— Begin —
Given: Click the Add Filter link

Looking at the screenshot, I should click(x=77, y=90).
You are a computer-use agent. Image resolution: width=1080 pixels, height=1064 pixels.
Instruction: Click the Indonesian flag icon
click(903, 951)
— End —
■ WHAT YOU HAVE TO DO: Reproduce the items above, changing "Add Filter" to "Add Column" and keeping all other text unaltered.

■ RESULT:
Given: Click the Add Column link

Looking at the screenshot, I should click(x=77, y=90).
You are a computer-use agent. Image resolution: width=1080 pixels, height=1064 pixels.
Instruction: Click the Indonesian flag icon
click(903, 951)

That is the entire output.